Assigned task:
Take the line with "You are a computer-use" and every line after it in the entries below, and set them down exactly, without any pictures.

Supplied entries:
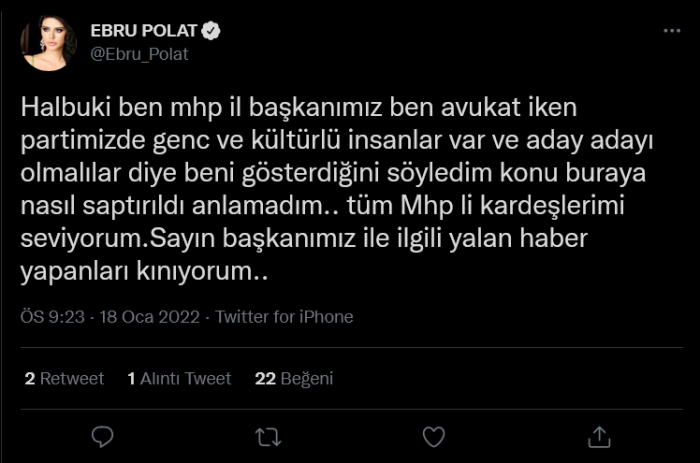
Task: Click the word Retweet beside the count 2
Action: [72, 379]
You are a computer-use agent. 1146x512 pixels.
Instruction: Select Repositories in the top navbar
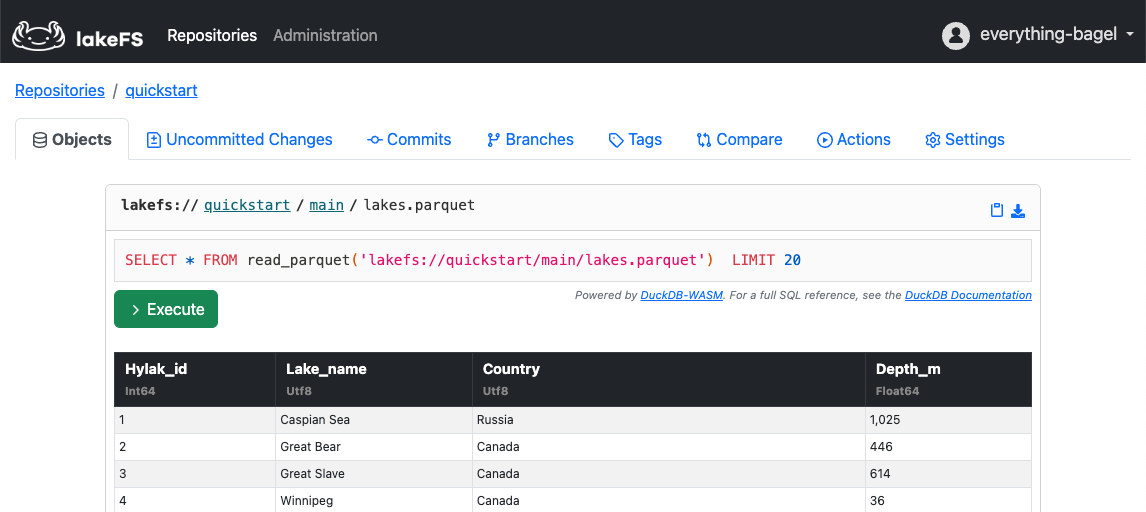point(212,35)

Your response:
You are a computer-use agent. 1146x512 pixels.
Instruction: Select Repositories in the top navbar
point(212,35)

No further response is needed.